I’ve never hustled before, but I never thought I’d be the girl who made love to Noah Hutchins. There’s a first time for everything. “If I showed here with my paintings and drawings, I would have hoped that you’d offer to show something of mine in your gallery.”
A pause for his reaction. “Why can’t that be the same agreement here? You paint me Aires and if I like it, I’ll hang it in my gallery.”
“I’ll paint you Aires, but it won’t be finished before I go home. I’ll have to finish it in Kentucky then send it to you. Look at my paintings now, and if you like what you see, hang one of them in the meantime.”
“When do you leave?”
“In a few days.”
Hunter assesses the canvas before him. “If you paint this fast, you’ll be close enough to done before you go.”
I’m shaking my head before he finishes. “I can’t paint Aires that fast.”
“But I won’t.”
He doesn’t blink and neither do I.
“I’ve got plenty of people hoping for a shot and none of them are demanding a thing from me. Why should I do this for you?”

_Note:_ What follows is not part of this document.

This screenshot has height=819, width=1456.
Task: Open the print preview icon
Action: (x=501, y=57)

This will either work or I’m nailing my coffin shut. “You’re the one that said I was special, not me.”
Hunter laughs so loudly that people look up from their canvases. “Bring in your five best paintings and drawings tomorrow, but I want the Aires constellation on the next canvas. Got it?”

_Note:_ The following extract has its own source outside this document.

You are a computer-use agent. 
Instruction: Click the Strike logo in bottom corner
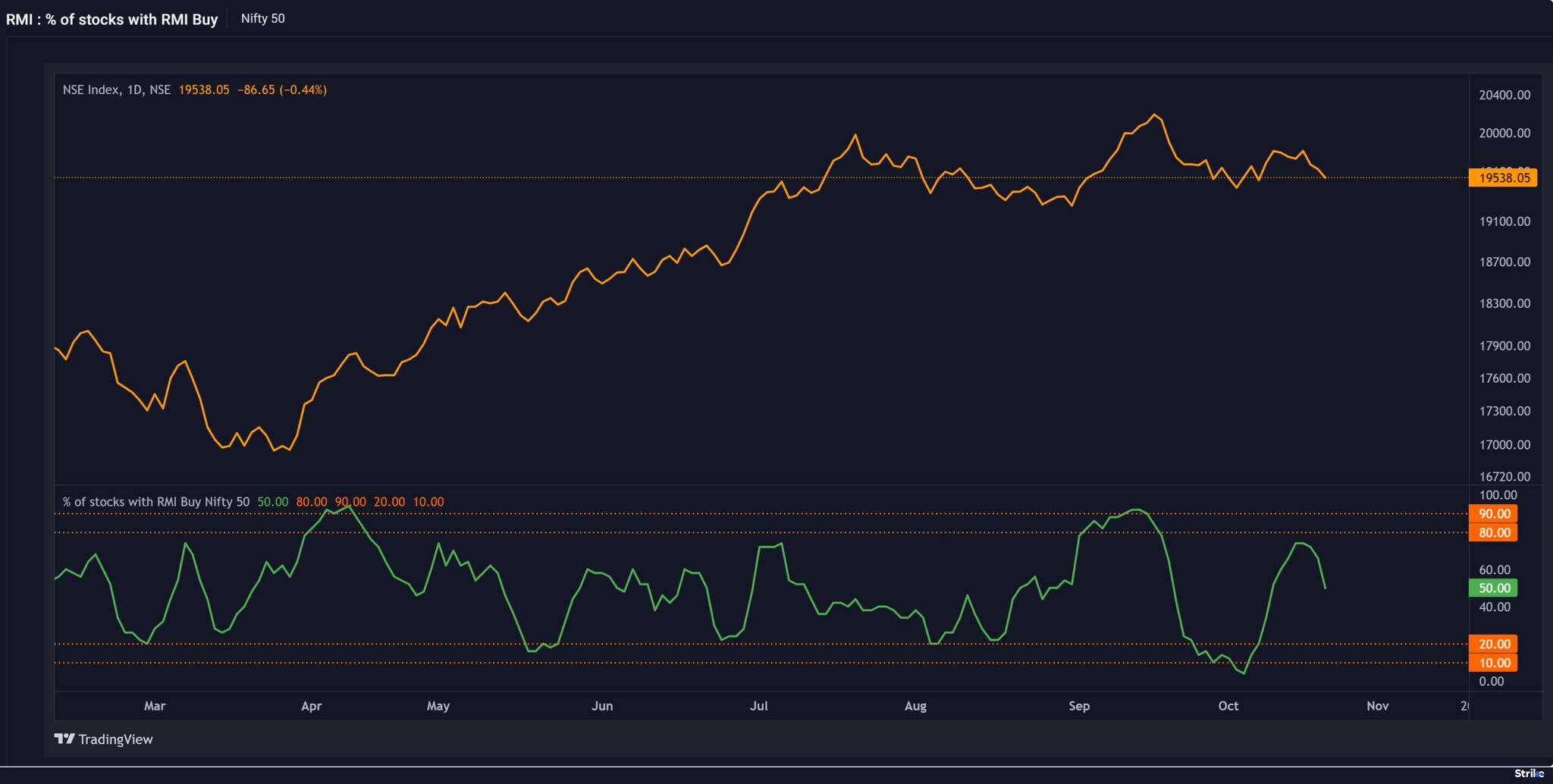point(1529,773)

I clap like a small child at the circus. “Yes. You won’t regret it. I’ll get as much done as I can before I leave.”
Someone calls Hunter’s name, and he walks away, ending our conversation. My phone vibrates in my back pocket and the cup of joy inside me overflows with Noah’s text: On my way.
Me: I’ll be waiting.
Echo keeps the canvas angled toward her, and she swivels it from side to side as I fish the key card out of my wallet. She’s had a silly smile on her face the entire ride back from the gallery and while I’m not fond of Hunter, I miss seeing that type of light in her eyes.